▶ _Work instruction_
The lines to copy run from the one containing "Task: Advance to next page with right arrow" to the very end of the records; give them exactly, and only them, without pictures.

▶ _Records for this exercise_
++++++

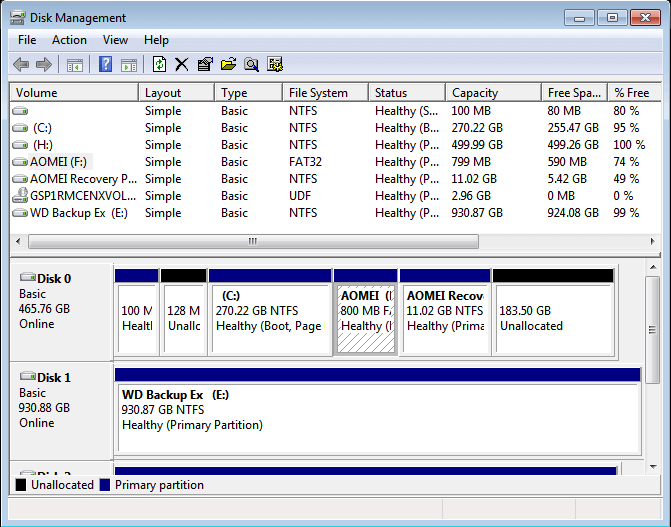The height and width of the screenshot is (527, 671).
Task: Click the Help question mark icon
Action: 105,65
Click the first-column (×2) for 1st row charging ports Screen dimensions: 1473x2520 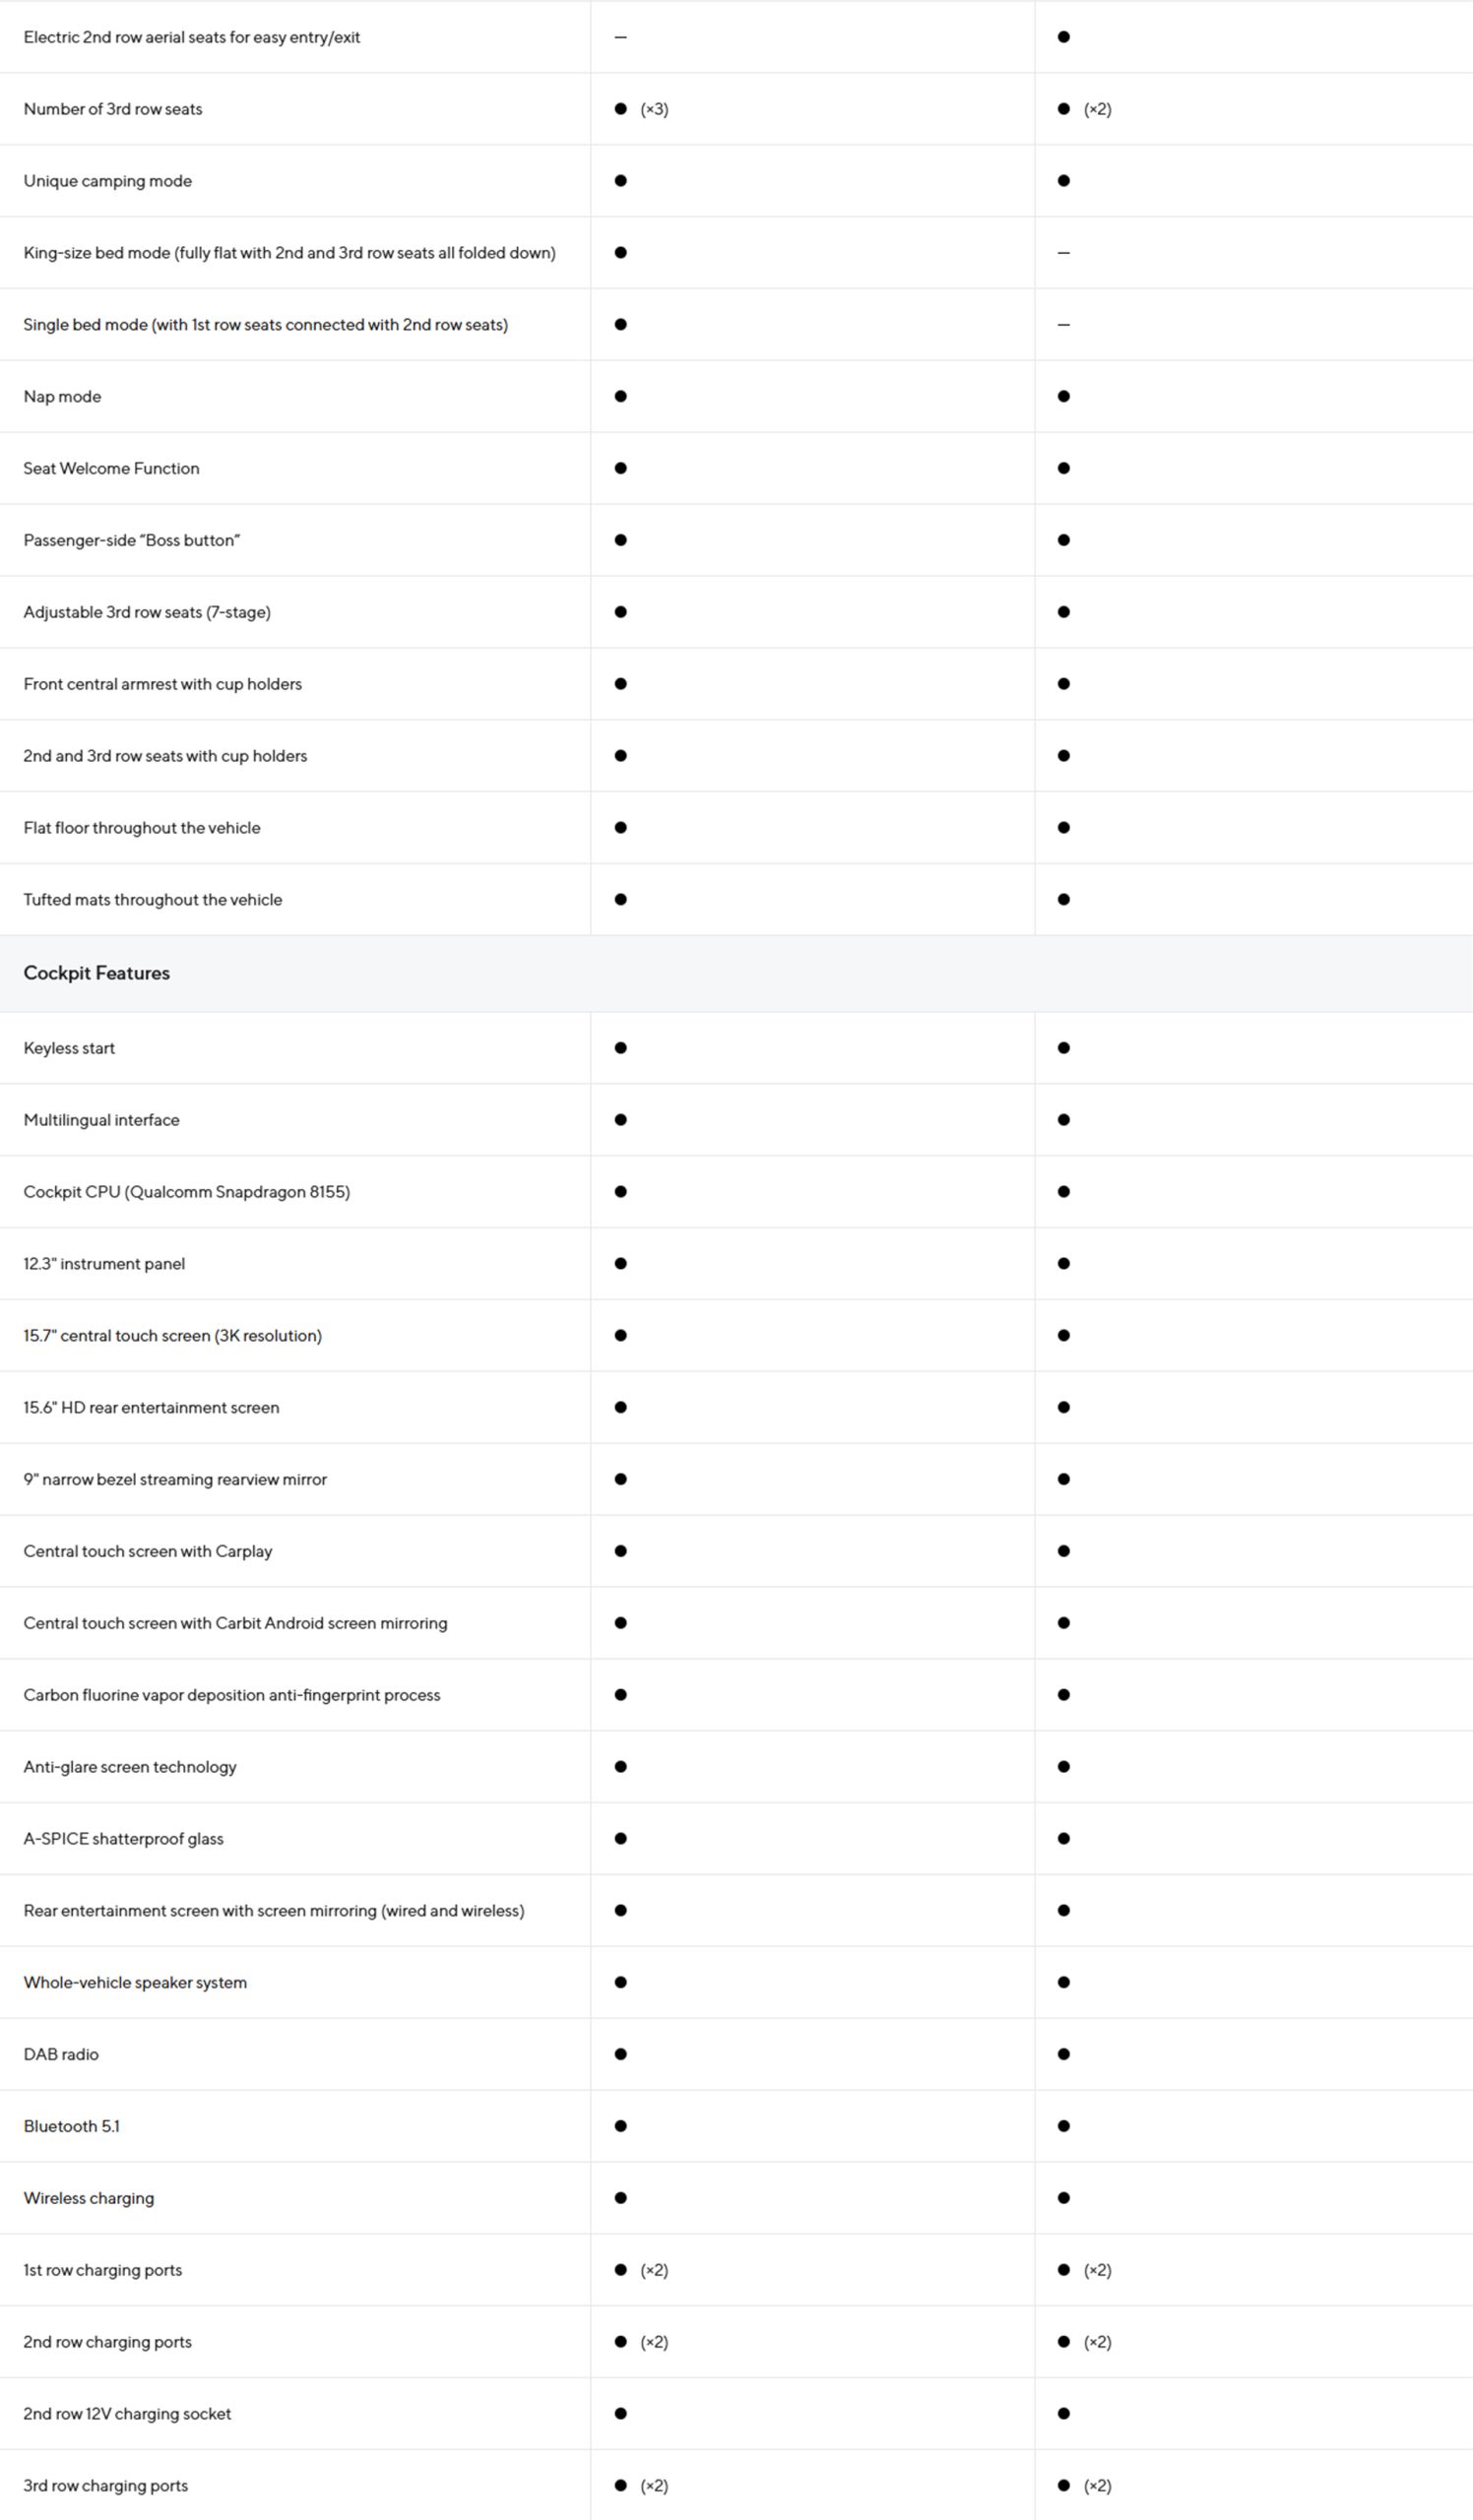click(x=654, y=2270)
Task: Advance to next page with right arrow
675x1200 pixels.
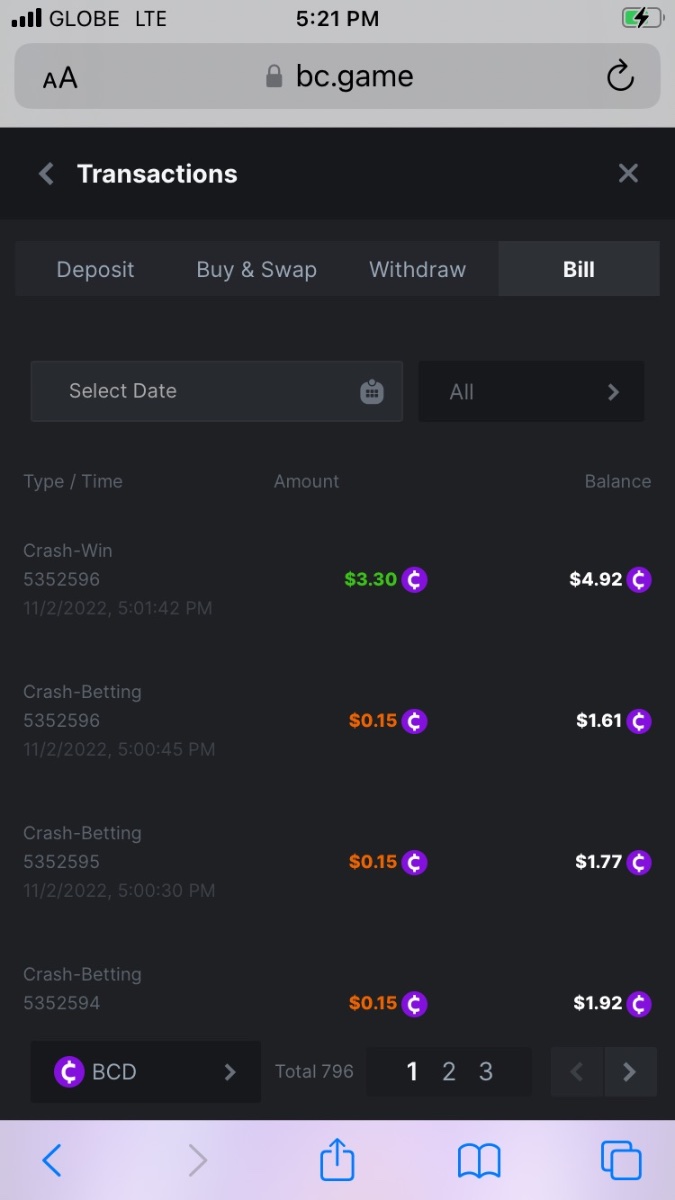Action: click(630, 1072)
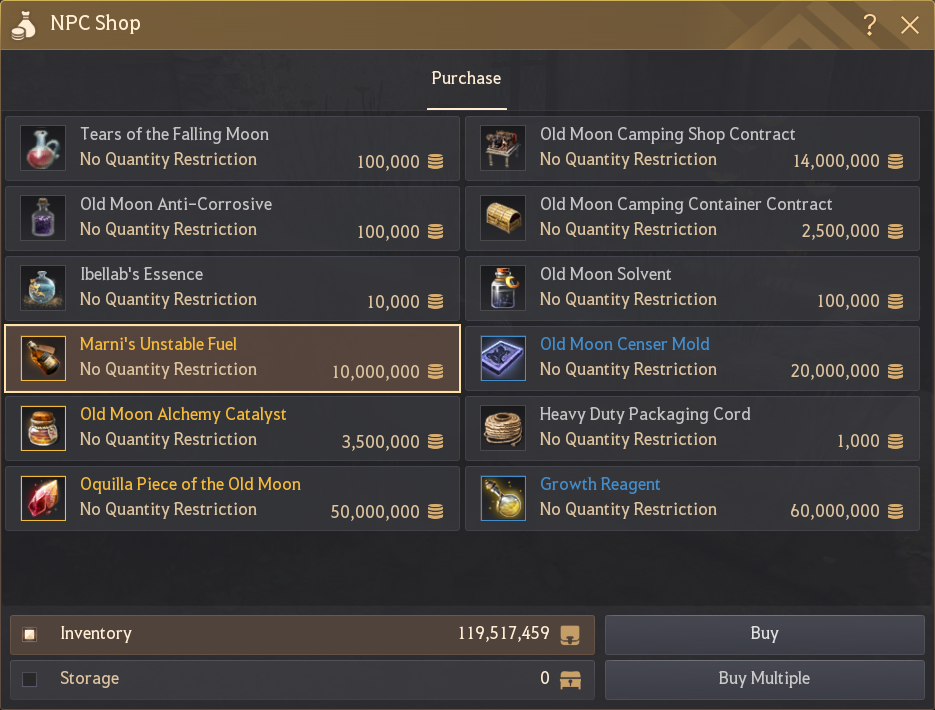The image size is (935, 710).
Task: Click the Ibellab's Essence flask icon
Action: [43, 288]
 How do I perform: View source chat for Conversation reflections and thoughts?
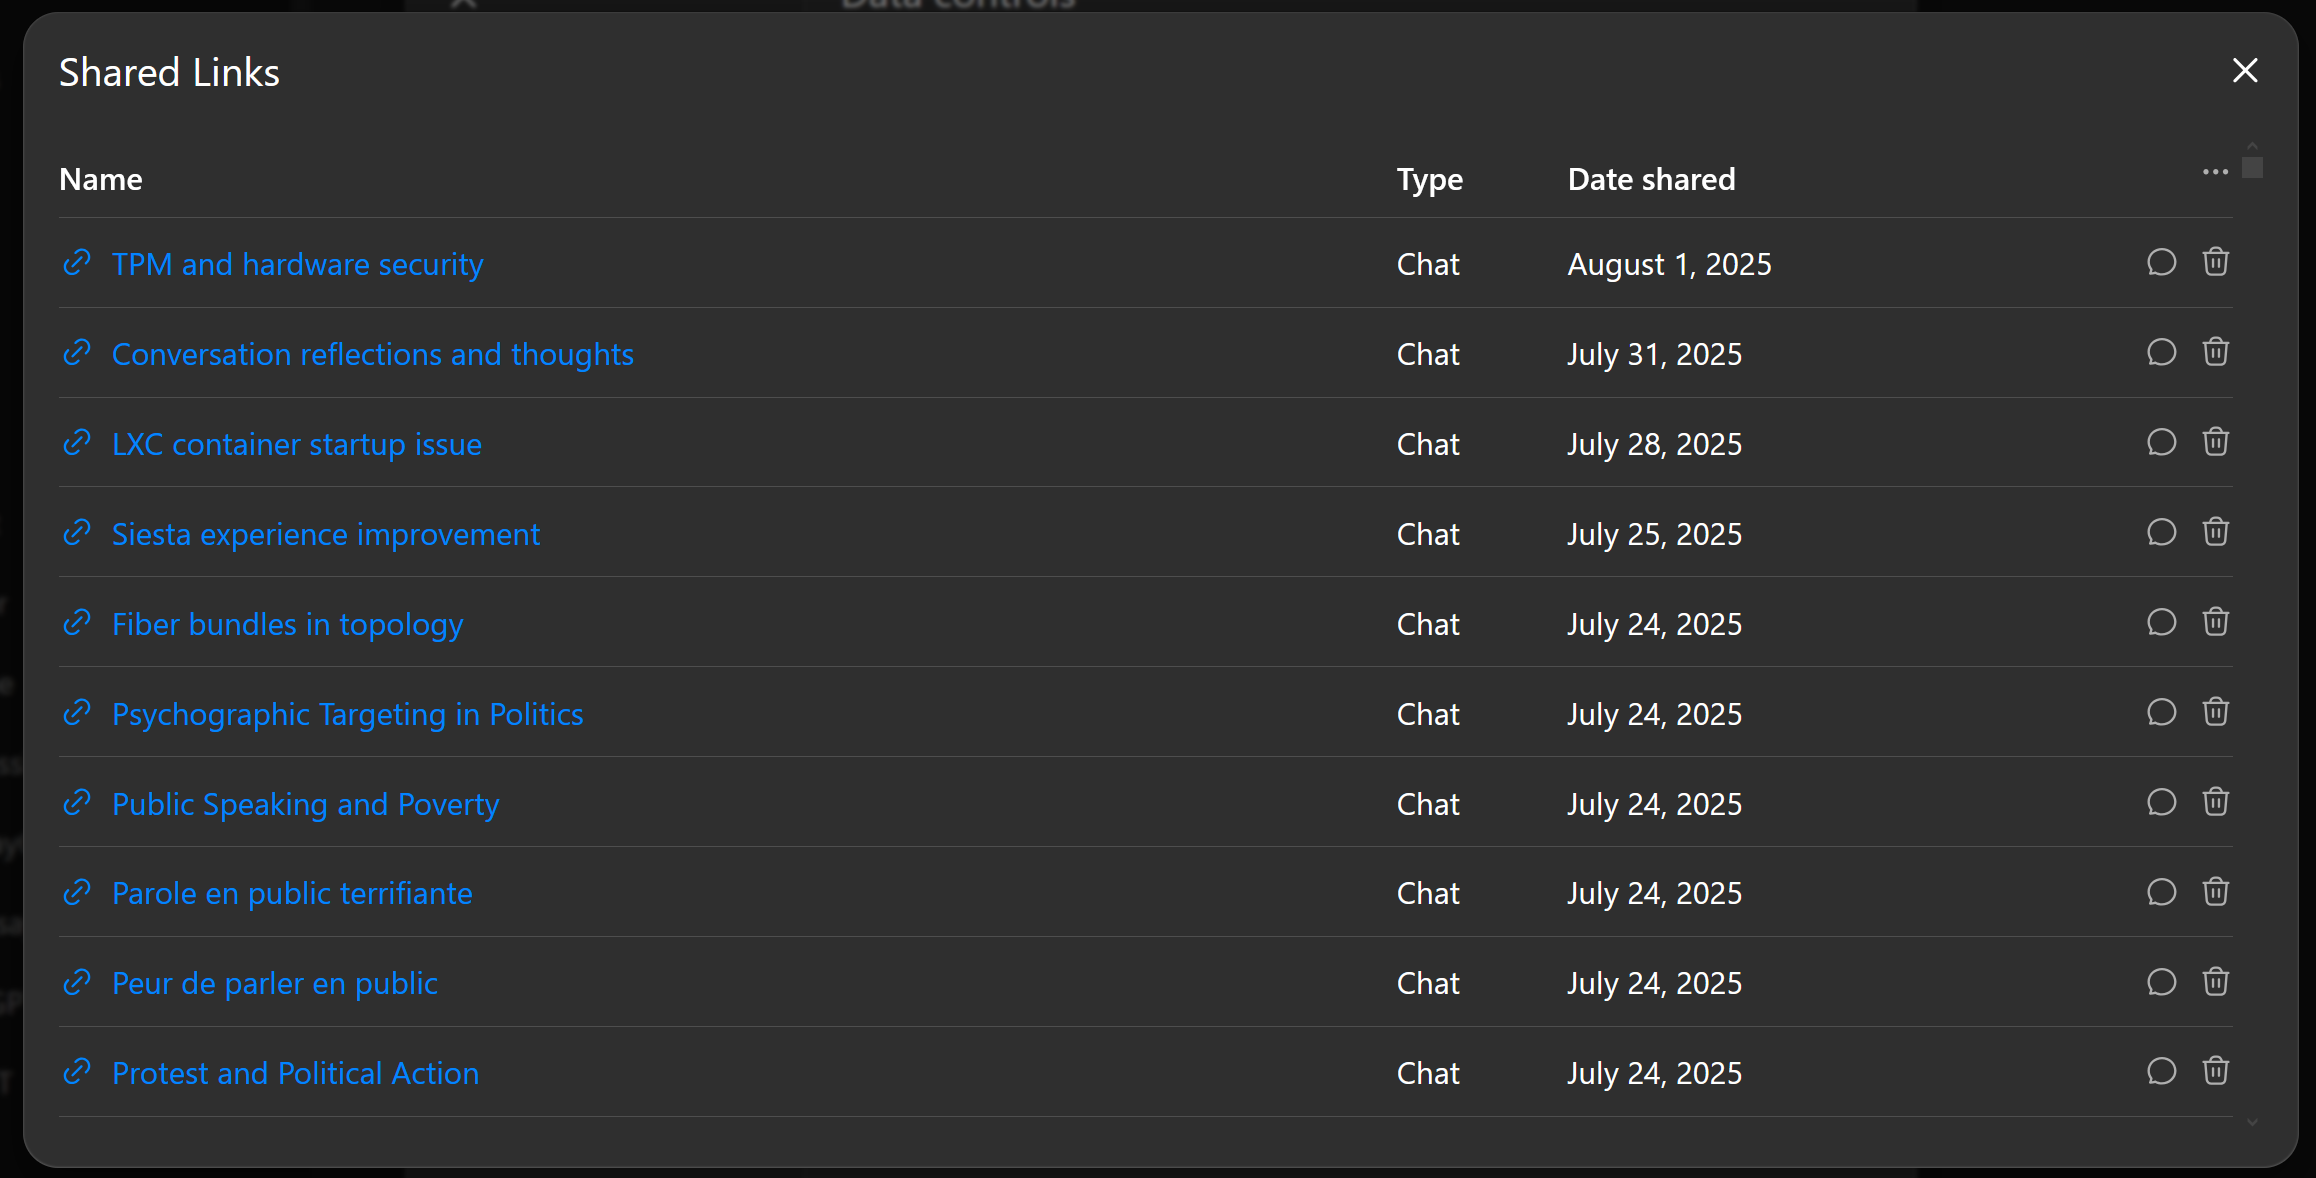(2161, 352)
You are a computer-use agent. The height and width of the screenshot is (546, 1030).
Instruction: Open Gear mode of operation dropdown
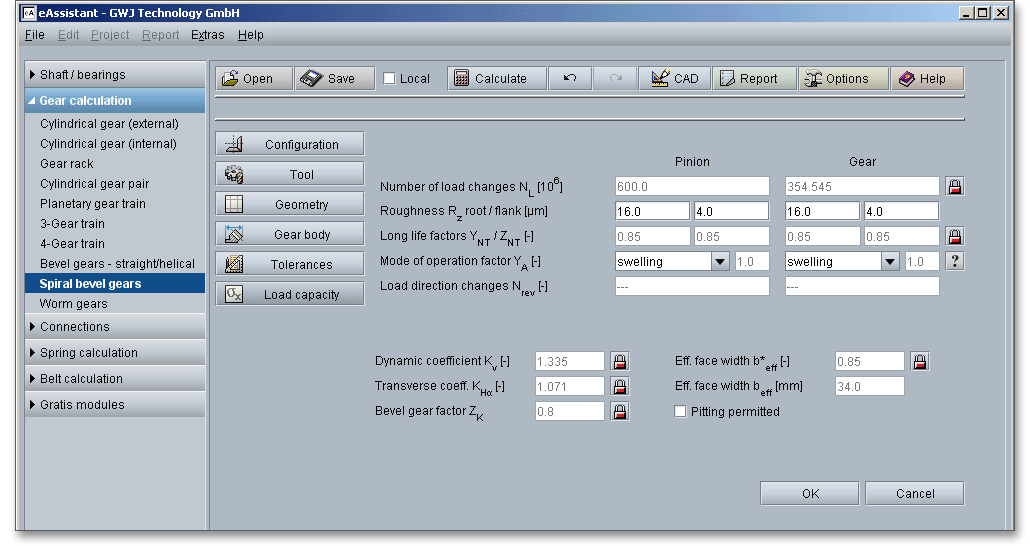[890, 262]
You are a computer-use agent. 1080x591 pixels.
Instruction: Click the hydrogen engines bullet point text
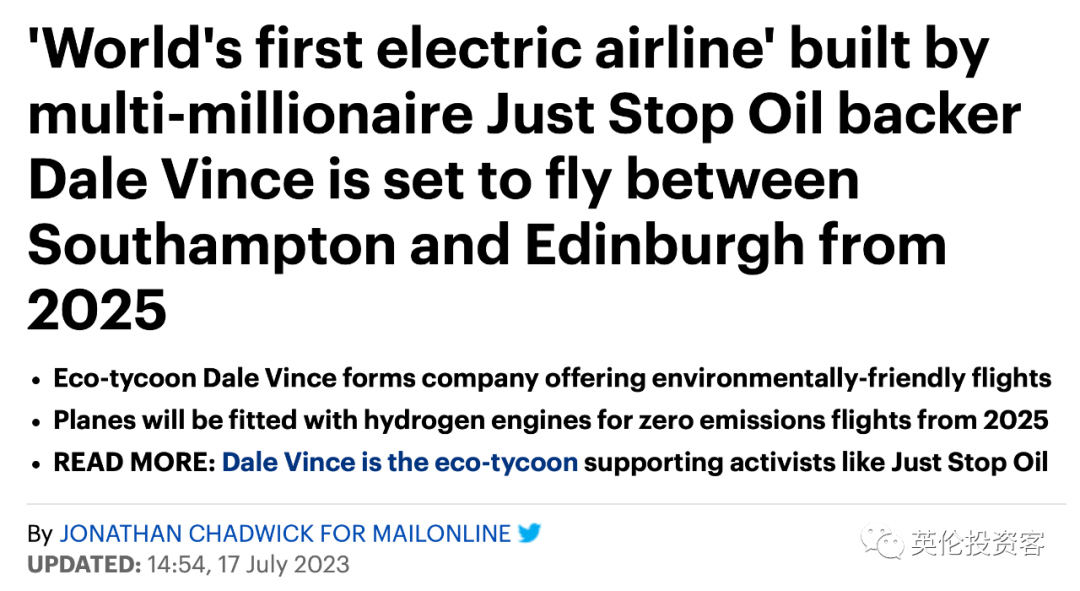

++++++

▶ _Result for this task_
Task: Advance to next page with right arrow
675x1200 pixels.
Action: click(630, 1072)
The image size is (935, 710).
Task: Click the Ibellab's Essence flask icon
Action: [43, 288]
 How do I perform: View source chat for Conversation reflections and thoughts?
(2161, 352)
You are a computer-use agent. The height and width of the screenshot is (546, 1030).
Instruction: Open Gear mode of operation dropdown
[890, 262]
You are a computer-use agent. 1080x591 pixels.
Instruction: Click the hydrogen engines bullet point text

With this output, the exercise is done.